Verb Mirage: Unveiling and Assessing Verb Concept Hallucinations in Multimodal Large Language Models: This paper presents the first systematic study of verb concept hallucinations in multimodal large language models (MLLMs), constructs a multi-dimensional benchmark, demonstrates that existing hallucination mitigation methods are ineffective against verb hallucinations, and proposes a fine-tuning baseline enriched with verb knowledge that significantly alleviates verb hallucinations.

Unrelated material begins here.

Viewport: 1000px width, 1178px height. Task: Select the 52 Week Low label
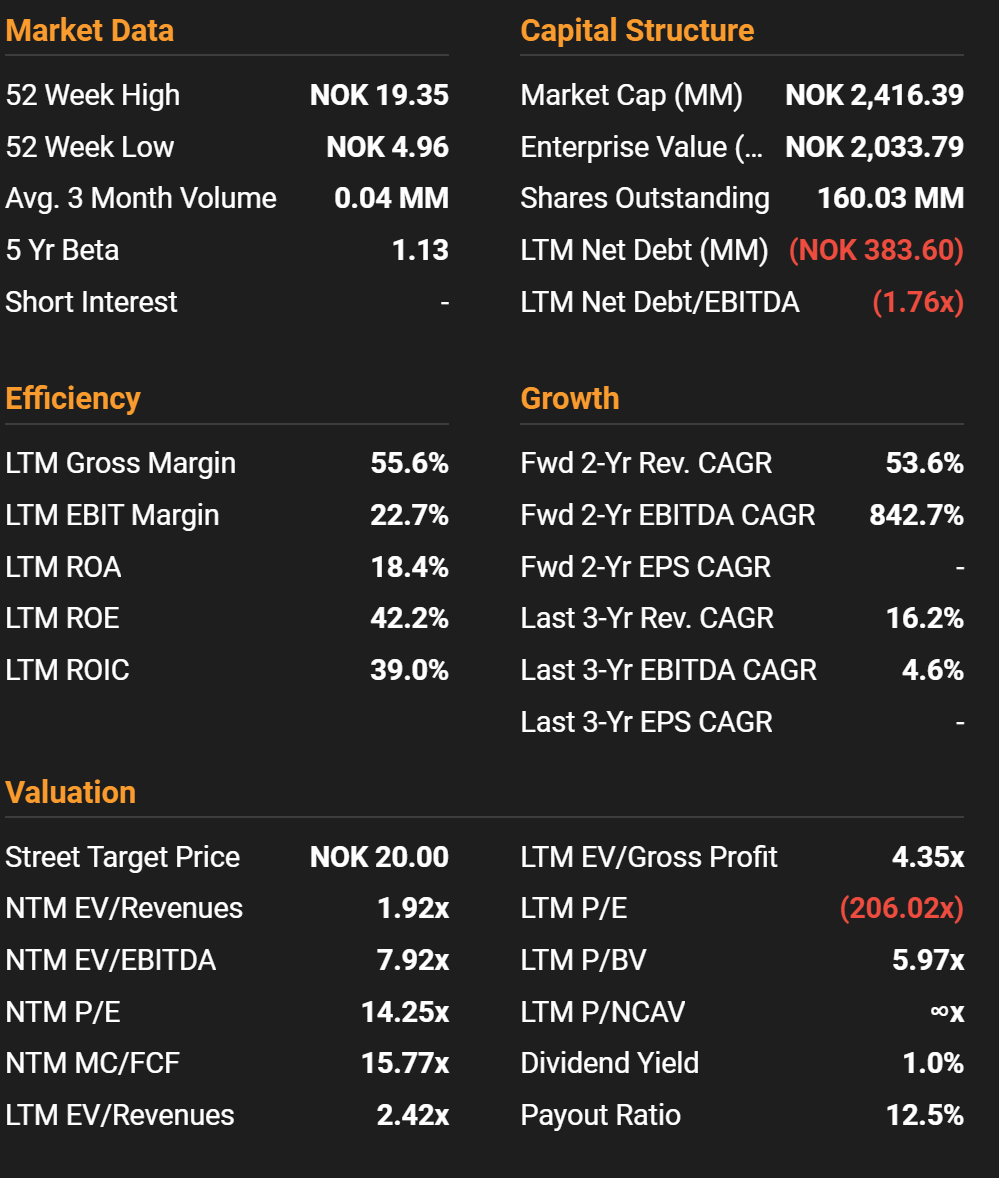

When Hallucination Costs Millions: Benchmarking AI Agents in High-Stakes Adversarial Financial Markets: This paper introduces the CAIA benchmark, which leverages cryptocurrency markets as a natural adversarial laboratory to evaluate 17 state-of-the-art LLMs on agent capabilities in high-stakes adversarial environments. Results reveal that frontier models achieve only 67.4% accuracy (GPT-5) compared to a human baseline of 80%, and expose systematic tool selection failures.